SUPPLIED DATA =
══════════════════════════════

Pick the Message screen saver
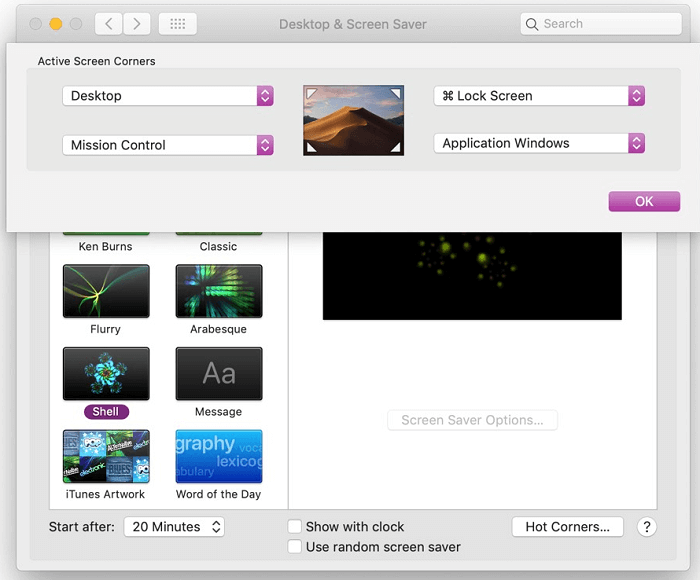coord(218,374)
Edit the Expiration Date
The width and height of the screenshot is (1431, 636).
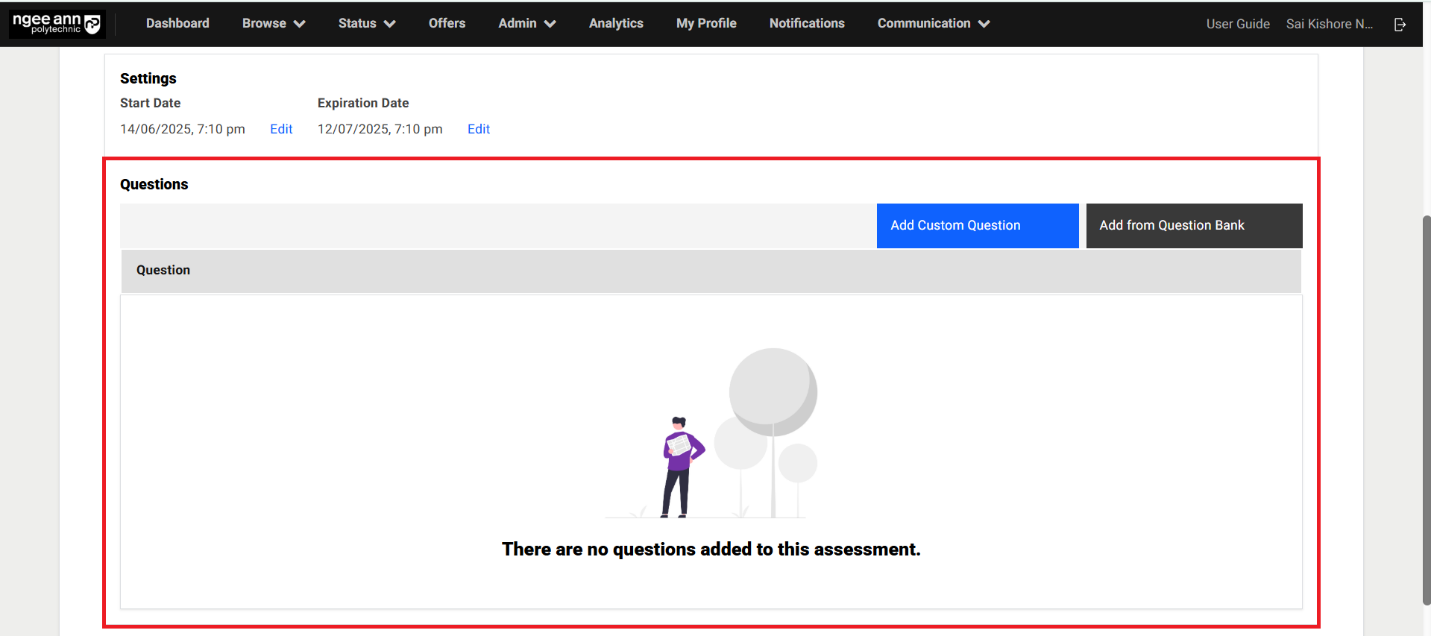[x=478, y=128]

══════════════════════════════

REQUIRED WORK = All preceding records should be duplicated verbatim, images excepted.

RESPONSE TO THE EXERCISE =
Pick the Message screen saver
coord(218,374)
Edit the Expiration Date
The width and height of the screenshot is (1431, 636).
[x=478, y=128]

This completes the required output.